(Extracted data rows)

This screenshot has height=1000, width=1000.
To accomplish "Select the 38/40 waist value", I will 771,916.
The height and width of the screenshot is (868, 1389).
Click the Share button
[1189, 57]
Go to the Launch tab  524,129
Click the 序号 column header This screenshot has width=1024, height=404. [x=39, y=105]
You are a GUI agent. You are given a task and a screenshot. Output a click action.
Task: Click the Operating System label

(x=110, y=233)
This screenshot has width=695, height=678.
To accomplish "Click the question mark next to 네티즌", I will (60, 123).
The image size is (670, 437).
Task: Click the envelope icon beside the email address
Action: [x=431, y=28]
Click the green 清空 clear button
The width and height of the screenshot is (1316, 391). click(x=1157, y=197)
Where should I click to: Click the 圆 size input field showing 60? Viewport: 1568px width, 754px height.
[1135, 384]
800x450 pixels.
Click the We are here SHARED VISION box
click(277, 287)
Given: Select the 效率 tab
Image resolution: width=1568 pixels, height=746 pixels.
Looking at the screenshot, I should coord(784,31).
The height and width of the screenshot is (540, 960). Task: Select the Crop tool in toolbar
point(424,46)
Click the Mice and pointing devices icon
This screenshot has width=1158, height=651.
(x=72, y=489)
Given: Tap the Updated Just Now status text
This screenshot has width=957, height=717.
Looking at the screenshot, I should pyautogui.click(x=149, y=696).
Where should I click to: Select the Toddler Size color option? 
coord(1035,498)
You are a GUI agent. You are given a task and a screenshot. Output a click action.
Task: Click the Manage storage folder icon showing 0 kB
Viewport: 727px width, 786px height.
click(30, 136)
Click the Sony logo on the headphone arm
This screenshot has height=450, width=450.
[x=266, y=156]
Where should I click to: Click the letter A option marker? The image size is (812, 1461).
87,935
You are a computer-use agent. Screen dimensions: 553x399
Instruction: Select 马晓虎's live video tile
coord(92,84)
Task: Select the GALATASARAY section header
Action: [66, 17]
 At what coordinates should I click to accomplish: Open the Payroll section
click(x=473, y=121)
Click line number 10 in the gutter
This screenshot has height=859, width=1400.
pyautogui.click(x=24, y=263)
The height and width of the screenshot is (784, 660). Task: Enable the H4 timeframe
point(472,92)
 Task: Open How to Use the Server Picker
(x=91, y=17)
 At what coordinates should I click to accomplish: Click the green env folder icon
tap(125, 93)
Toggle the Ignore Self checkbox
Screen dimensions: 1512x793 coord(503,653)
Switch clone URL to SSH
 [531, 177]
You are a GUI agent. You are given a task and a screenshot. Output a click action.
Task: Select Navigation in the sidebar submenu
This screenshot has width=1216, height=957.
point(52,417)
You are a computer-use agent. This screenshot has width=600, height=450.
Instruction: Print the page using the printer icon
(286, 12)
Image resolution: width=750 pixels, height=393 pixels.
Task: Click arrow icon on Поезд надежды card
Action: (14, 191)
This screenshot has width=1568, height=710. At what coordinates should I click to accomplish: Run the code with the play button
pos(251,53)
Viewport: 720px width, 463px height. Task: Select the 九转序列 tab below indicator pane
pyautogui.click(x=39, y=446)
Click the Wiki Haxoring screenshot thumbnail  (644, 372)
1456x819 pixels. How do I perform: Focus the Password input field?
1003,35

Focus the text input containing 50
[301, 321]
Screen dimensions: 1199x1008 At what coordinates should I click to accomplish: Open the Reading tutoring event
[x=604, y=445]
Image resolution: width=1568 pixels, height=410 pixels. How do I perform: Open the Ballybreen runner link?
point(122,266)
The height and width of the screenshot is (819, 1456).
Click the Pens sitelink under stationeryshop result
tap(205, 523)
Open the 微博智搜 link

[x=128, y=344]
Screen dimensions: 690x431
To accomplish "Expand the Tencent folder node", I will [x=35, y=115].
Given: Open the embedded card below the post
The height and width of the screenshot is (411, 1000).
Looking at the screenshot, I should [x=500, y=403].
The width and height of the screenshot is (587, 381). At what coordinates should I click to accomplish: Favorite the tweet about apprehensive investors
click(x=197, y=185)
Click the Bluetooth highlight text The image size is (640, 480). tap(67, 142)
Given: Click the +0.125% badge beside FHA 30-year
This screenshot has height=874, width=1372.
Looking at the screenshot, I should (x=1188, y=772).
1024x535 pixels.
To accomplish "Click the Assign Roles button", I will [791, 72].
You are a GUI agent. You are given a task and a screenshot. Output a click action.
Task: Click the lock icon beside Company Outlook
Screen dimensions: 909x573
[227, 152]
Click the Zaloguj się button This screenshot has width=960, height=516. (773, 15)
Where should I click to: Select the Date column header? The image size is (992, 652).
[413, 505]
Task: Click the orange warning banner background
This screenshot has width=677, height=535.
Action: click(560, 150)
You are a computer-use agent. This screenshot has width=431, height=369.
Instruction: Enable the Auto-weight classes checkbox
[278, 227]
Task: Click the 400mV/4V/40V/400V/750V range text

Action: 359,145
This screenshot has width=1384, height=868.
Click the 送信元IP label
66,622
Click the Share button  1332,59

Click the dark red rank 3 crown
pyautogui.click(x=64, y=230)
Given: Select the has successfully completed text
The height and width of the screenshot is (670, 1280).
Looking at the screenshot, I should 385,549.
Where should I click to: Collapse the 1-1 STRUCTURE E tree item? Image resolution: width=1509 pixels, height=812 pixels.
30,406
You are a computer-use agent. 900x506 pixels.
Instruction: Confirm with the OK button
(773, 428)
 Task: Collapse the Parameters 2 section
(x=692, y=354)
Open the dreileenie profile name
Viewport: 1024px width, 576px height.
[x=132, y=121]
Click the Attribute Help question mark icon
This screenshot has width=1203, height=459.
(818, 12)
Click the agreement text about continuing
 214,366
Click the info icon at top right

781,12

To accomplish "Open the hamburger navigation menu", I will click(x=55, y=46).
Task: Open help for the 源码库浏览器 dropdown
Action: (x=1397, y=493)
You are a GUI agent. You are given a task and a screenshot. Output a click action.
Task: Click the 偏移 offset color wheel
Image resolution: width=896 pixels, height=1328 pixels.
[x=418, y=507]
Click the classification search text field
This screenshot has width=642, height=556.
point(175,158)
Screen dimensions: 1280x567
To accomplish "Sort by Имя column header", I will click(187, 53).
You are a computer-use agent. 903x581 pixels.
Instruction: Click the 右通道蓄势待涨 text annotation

What this task involves:
Swap each "GUI agent" in the rows above for "UI agent", then write out all the rows again with nothing else altered.

Result of this task:
This screenshot has height=1000, width=1000.
To accomplish "Select the 38/40 waist value", I will 771,916.
The height and width of the screenshot is (868, 1389).
Click the Share button
[1189, 57]
Go to the Launch tab  524,129
Click the 序号 column header This screenshot has width=1024, height=404. [x=39, y=105]
You are a UI agent. You are given a task and a screenshot. Output a click action.
Task: Click the Operating System label

(x=110, y=233)
This screenshot has width=695, height=678.
To accomplish "Click the question mark next to 네티즌", I will (60, 123).
The image size is (670, 437).
Task: Click the envelope icon beside the email address
Action: [x=431, y=28]
Click the green 清空 clear button
The width and height of the screenshot is (1316, 391). click(x=1157, y=197)
Where should I click to: Click the 圆 size input field showing 60? Viewport: 1568px width, 754px height.
[1135, 384]
800x450 pixels.
Click the We are here SHARED VISION box
click(277, 287)
Given: Select the 效率 tab
Image resolution: width=1568 pixels, height=746 pixels.
Looking at the screenshot, I should coord(784,31).
The height and width of the screenshot is (540, 960). Task: Select the Crop tool in toolbar
point(424,46)
Click the Mice and pointing devices icon
This screenshot has width=1158, height=651.
(x=72, y=489)
Given: Tap the Updated Just Now status text
This screenshot has width=957, height=717.
Looking at the screenshot, I should pyautogui.click(x=149, y=696).
Where should I click to: Select the Toddler Size color option? 
coord(1035,498)
You are a UI agent. You are given a task and a screenshot. Output a click action.
Task: Click the Manage storage folder icon showing 0 kB
Viewport: 727px width, 786px height.
click(30, 136)
Click the Sony logo on the headphone arm
This screenshot has height=450, width=450.
[x=266, y=156]
Where should I click to: Click the letter A option marker? The image size is (812, 1461).
87,935
You are a computer-use agent. Screen dimensions: 553x399
Instruction: Select 马晓虎's live video tile
coord(92,84)
Task: Select the GALATASARAY section header
Action: [66, 17]
 At what coordinates should I click to accomplish: Open the Payroll section
click(x=473, y=121)
Click line number 10 in the gutter
This screenshot has height=859, width=1400.
pyautogui.click(x=24, y=263)
The height and width of the screenshot is (784, 660). Task: Enable the H4 timeframe
point(472,92)
 Task: Open How to Use the Server Picker
(x=91, y=17)
 At what coordinates should I click to accomplish: Click the green env folder icon
tap(125, 93)
Toggle the Ignore Self checkbox
Screen dimensions: 1512x793 coord(503,653)
Switch clone URL to SSH
 [531, 177]
You are a UI agent. You are given a task and a screenshot. Output a click action.
Task: Select Navigation in the sidebar submenu
This screenshot has width=1216, height=957.
point(52,417)
You are a computer-use agent. This screenshot has width=600, height=450.
Instruction: Print the page using the printer icon
(286, 12)
Image resolution: width=750 pixels, height=393 pixels.
Task: Click arrow icon on Поезд надежды card
Action: (14, 191)
This screenshot has width=1568, height=710. At what coordinates should I click to accomplish: Run the code with the play button
pos(251,53)
Viewport: 720px width, 463px height. Task: Select the 九转序列 tab below indicator pane
pyautogui.click(x=39, y=446)
Click the Wiki Haxoring screenshot thumbnail  (644, 372)
1456x819 pixels. How do I perform: Focus the Password input field?
1003,35

Focus the text input containing 50
[301, 321]
Screen dimensions: 1199x1008 At what coordinates should I click to accomplish: Open the Reading tutoring event
[x=604, y=445]
Image resolution: width=1568 pixels, height=410 pixels. How do I perform: Open the Ballybreen runner link?
point(122,266)
The height and width of the screenshot is (819, 1456).
Click the Pens sitelink under stationeryshop result
tap(205, 523)
Open the 微博智搜 link

[x=128, y=344]
Screen dimensions: 690x431
To accomplish "Expand the Tencent folder node", I will [x=35, y=115].
Given: Open the embedded card below the post
The height and width of the screenshot is (411, 1000).
Looking at the screenshot, I should [x=500, y=403].
The width and height of the screenshot is (587, 381). At what coordinates should I click to accomplish: Favorite the tweet about apprehensive investors
click(x=197, y=185)
Click the Bluetooth highlight text The image size is (640, 480). tap(67, 142)
Given: Click the +0.125% badge beside FHA 30-year
This screenshot has height=874, width=1372.
Looking at the screenshot, I should (x=1188, y=772).
1024x535 pixels.
To accomplish "Click the Assign Roles button", I will [791, 72].
You are a UI agent. You are given a task and a screenshot. Output a click action.
Task: Click the lock icon beside Company Outlook
Screen dimensions: 909x573
[227, 152]
Click the Zaloguj się button This screenshot has width=960, height=516. (773, 15)
Where should I click to: Select the Date column header? The image size is (992, 652).
[413, 505]
Task: Click the orange warning banner background
This screenshot has width=677, height=535.
Action: click(560, 150)
You are a computer-use agent. This screenshot has width=431, height=369.
Instruction: Enable the Auto-weight classes checkbox
[278, 227]
Task: Click the 400mV/4V/40V/400V/750V range text

Action: 359,145
This screenshot has width=1384, height=868.
Click the 送信元IP label
66,622
Click the Share button  1332,59

Click the dark red rank 3 crown
pyautogui.click(x=64, y=230)
Given: Select the has successfully completed text
The height and width of the screenshot is (670, 1280).
Looking at the screenshot, I should 385,549.
Where should I click to: Collapse the 1-1 STRUCTURE E tree item? Image resolution: width=1509 pixels, height=812 pixels.
30,406
You are a computer-use agent. 900x506 pixels.
Instruction: Confirm with the OK button
(773, 428)
 Task: Collapse the Parameters 2 section
(x=692, y=354)
Open the dreileenie profile name
Viewport: 1024px width, 576px height.
[x=132, y=121]
Click the Attribute Help question mark icon
This screenshot has width=1203, height=459.
(818, 12)
Click the agreement text about continuing
 214,366
Click the info icon at top right

781,12

To accomplish "Open the hamburger navigation menu", I will click(x=55, y=46).
Task: Open help for the 源码库浏览器 dropdown
Action: (x=1397, y=493)
You are a UI agent. You are given a task and a screenshot. Output a click action.
Task: Click the 偏移 offset color wheel
Image resolution: width=896 pixels, height=1328 pixels.
[x=418, y=507]
Click the classification search text field
This screenshot has width=642, height=556.
point(175,158)
Screen dimensions: 1280x567
To accomplish "Sort by Имя column header", I will click(187, 53).
You are a computer-use agent. 903x581 pixels.
Instruction: Click the 右通道蓄势待涨 text annotation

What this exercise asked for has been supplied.